Chile: por que votar “Aprovo” em 4 de setembro?

Entrevistamos o dirigente da Confederação Bancária do Chile, coordenador do movimento “Não Mais AFP” (fundos de pensão privados) e membro do Comitê Internacional de Ligação e Intercâmbio (CILI), Luís Mesina.

Mesina, no “estalido social” que sacudiu o Chile ao final de 2019, foi o porta-voz da Unidade Social, conjunto de organizações populares e sindicais que se somaram aos protestos. Foi candidato independente à Convenção Constitucional, com mais de nove mil votos, e por pouco não foi eleito. Durante todo o período em que os constituintes elaboraram a nova carta, junto a seus companheiros sindicalistas e da coordenação “Não Mais AFPs”, ele esteve ativo na elaboração de propostas de iniciativas populares em temas caros à classe trabalhadora.
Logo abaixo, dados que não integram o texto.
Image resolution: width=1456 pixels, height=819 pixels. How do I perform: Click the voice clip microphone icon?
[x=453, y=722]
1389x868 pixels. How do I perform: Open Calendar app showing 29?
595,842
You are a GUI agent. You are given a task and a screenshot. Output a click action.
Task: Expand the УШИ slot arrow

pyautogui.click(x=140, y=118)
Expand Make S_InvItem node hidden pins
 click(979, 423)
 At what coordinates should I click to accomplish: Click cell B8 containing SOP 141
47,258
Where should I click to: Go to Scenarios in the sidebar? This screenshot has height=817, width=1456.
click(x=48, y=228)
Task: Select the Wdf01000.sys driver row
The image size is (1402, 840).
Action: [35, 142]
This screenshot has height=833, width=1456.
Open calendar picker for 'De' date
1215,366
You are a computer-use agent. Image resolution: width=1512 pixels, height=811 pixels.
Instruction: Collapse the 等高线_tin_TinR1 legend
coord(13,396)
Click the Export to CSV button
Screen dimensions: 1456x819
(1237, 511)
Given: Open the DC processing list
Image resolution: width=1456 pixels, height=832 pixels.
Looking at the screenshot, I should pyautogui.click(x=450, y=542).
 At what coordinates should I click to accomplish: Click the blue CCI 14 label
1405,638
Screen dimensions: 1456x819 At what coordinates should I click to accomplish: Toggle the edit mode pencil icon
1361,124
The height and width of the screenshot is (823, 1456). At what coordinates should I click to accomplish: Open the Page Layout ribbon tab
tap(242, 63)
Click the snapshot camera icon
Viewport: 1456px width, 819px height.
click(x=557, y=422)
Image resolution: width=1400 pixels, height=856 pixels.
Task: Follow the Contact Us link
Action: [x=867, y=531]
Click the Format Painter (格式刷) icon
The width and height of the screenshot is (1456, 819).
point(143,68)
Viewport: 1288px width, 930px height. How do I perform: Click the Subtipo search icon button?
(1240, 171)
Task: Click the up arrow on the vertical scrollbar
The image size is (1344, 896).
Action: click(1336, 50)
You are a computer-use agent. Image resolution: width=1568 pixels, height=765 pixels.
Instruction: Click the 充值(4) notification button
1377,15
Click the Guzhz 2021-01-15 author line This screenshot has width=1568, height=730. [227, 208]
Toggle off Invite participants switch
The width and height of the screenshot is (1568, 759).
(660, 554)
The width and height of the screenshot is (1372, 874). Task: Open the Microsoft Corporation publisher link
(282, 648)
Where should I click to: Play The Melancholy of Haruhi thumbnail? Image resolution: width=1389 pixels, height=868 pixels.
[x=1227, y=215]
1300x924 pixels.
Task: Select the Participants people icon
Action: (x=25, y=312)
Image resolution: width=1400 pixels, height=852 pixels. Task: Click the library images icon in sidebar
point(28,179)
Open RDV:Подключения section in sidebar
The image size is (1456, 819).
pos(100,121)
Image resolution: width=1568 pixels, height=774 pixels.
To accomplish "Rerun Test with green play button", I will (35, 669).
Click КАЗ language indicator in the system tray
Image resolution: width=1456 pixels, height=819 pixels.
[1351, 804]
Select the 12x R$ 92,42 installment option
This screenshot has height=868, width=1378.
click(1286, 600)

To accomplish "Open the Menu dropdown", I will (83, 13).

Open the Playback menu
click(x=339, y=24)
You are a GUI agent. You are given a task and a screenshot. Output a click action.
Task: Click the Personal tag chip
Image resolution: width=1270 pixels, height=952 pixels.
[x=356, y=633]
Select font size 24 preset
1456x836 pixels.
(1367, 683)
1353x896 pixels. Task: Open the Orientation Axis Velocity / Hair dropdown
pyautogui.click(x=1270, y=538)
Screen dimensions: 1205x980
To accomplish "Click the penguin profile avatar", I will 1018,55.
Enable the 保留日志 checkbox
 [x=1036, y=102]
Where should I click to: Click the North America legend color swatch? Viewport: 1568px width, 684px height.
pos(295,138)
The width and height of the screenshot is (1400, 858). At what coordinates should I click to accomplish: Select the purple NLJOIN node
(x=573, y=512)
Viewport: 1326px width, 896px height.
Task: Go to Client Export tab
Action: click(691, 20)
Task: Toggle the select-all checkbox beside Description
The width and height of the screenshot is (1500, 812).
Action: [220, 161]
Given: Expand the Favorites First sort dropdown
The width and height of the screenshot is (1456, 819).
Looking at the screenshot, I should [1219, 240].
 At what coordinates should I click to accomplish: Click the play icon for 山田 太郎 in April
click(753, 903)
O Trabalho: Porque se deve votar pelo “Aprovo” em 4 de setembro?
Luís Mesina:
Por varias razões, a mais importante, porque reconhece o Chile como um “Estado social e democrático de direito”, o que supõe deixar para trás a Constituição Pinochetista que consagrava o Estado chileno como subsidiário, deixando todo o terreno da economia para a iniciativa privada, limitando completamente a ação do Estado.

Além disso, a proposta de nova Constituição reconhece certos direitos como fundamentais. Saúde, seguridade social, educação, moradia passam a adquirir uma categoria superior à da atual Constituição que havia entregado esses direitos a organismos privados, o que os converteu em negócios nestes 41 anos. E, talvez o mais importante, a nova Carta consagra a liberdade sindical com caráter constitucional, estabelecendo o direito à sindicalização, de greve e de negociação coletiva por ramo. Consagra também o sindicato como a única organização titular exclusiva de direito, portanto, a única representante dos trabalhadores na negociação coletiva.

O plebiscito se realiza após os primeiros cinco meses de governo Boric. Como vem sendo a sua ação inicial e como repercute entre os que o elegeram?
Nos primeiros meses a ação do governo tem sido um tanto errática. O povo tinha muitas expectativas, afinal trata-se do presidente mais jovem e que obteve a mais alta votação das últimas décadas. Sua eleição aparecia como a concretização das demandas da revolta de 18 de outubro de 2019. Entretanto, sofrendo uma pressão enorme da direita que não lhe perdoa o mínimo erro, o governo abandonou parte importante de seu discurso de transformações que a cidadania exigia, como o fim das AFPs, a desmilitarização do Wallmapu (território indígena Mapuche), dentre outras. Todo esse discurso foi sendo moderado na tentativa de tranquilizar a direita que pressiona e o grande empresariado que resiste às mudanças prometidas.

Essa pressão da direita é tamanha que o governo interferiu no processo constituinte antes que se sancione no 4 de setembro a nova Constituição, ao anunciar a sua vontade de modificar a Carta uma vez aprovada, o que seria uma transgressão aberta da soberania popular. Uma atitude que revela a disposição do governo de deslizar ainda mais à direita para ter maior governabilidade. O que envolve, ao mesmo tempo, muitos riscos, pois o povo teria que tolerar que se desconheça a sua vontade expressa durante todo o período aberto com o estalido social.

Em 4 de setembro há duas alternativas: aprovar ou rechaçar. Aprovar implica iniciar uma nova etapa de transformações que a Constituição por si só não resolverá, mas oferece uma saída. Rechaçar implica ficar com a Constituição de Pinochet e um modelo que privatizou os direitos sociais e reduziu o sindicalismo à sua mínima expressão. É o que estará em jogo no próximo 4 de setembro.